BEGIN TEXT PASSAGE

On 8 June, Russian aircraft performed numerous airstrikes on the areas taken by the rebels during their second counteroffensive, while the Syrian Army engaged in combat with rebel units attempting to storm Karnaz. Rebel forces reported destroying a fourth Syrian Army tank with an ATGM. Rebel anti-aircraft guns attempted to shoot down a Syrian Air Force L-39 Albatros, but failed. Jaysh al-Izza commander and former football goalkeeper Abdul Baset al-Sarout was killed during combat with the Syrian Army after joining the rebel offensive in northern Hama.

=== Failed third ceasefire ===
On 12 June, the Syrian Army announced a renewed 72-hour ceasefire, following negotiations between the Russian and Turkish armed forces. In addition to halting ground operations, the Syrian and Russian air forces ceased to conduct airstrikes on rebel targets, which had been going on continuously until that point. Reportedly, one of the conditions of the ceasefire was the creation of a humanitarian corridor, which would allow civilians to be evacuated from the combat zones. Russian foreign minister, Sergey Lavrov, told the Turkish Anadolu Agency that his country had been negotiating with Turkey to restore the Idlib memorandum, giving Turkey the task of separating 'armed opposition' from 'terrorist' groups. He described both civilians and opposition groups in Idlib as "hostages" of Hay'at Tahrir al-Sham, adding that he thought Syrians would be able to return to their homes and normal life would resume once Turkey had finished separating the groups. Ahrar al-Sham reportedly rejected the ceasefire and vowed to keep fighting. Recently rebel-captured positions near Tell Malah and other surrounding villages were nonetheless targeted with artillery shelling, although no ground movements were made due to the ceasefire. By this stage, according to Al-Masdar, the Syrian Army had captured approximately 200 square kilometers while the militants had captured 35 square kilometers. The Syrian army lost some of the territory it had controlled before the operation was launched.

END TEXT PASSAGE
BEGIN SOURCE EXCERPT

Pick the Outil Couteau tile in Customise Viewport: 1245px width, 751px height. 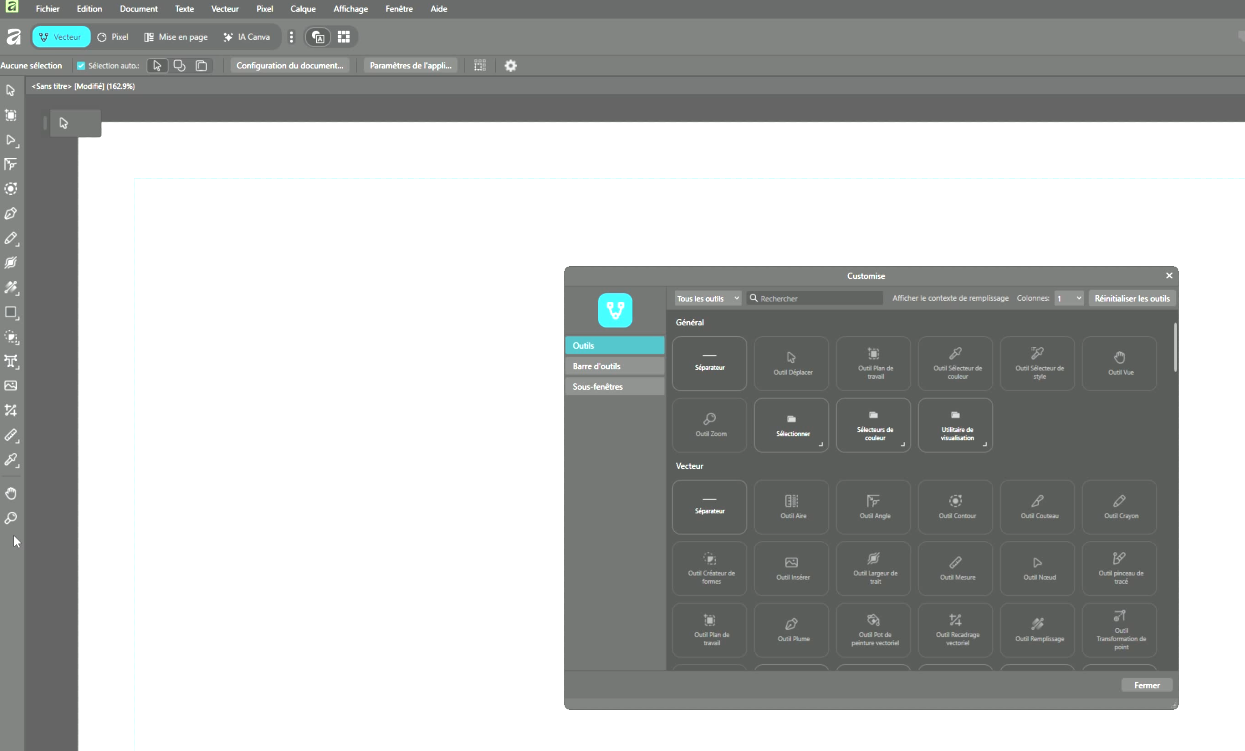(x=1037, y=507)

END SOURCE EXCERPT

▸ **WORK INSTRUCTIONS**:
[1] From the passage on the northern Hama fighting, transcribe everything from "On 8 June, Russian" down to "in northern Hama.".
[2] Name every town, village, or region within a country that the passage on the northern Hama fighting mentions.

▸ **TASK ANSWERS**:
[1]
On 8 June, Russian aircraft performed numerous airstrikes on the areas taken by the rebels during their second counteroffensive, while the Syrian Army engaged in combat with rebel units attempting to storm Karnaz. Rebel forces reported destroying a fourth Syrian Army tank with an ATGM. Rebel anti-aircraft guns attempted to shoot down a Syrian Air Force L-39 Albatros, but failed. Jaysh al-Izza commander and former football goalkeeper Abdul Baset al-Sarout was killed during combat with the Syrian Army after joining the rebel offensive in northern Hama.

[2]
Karnaz
Hama
Idlib
Tell Malah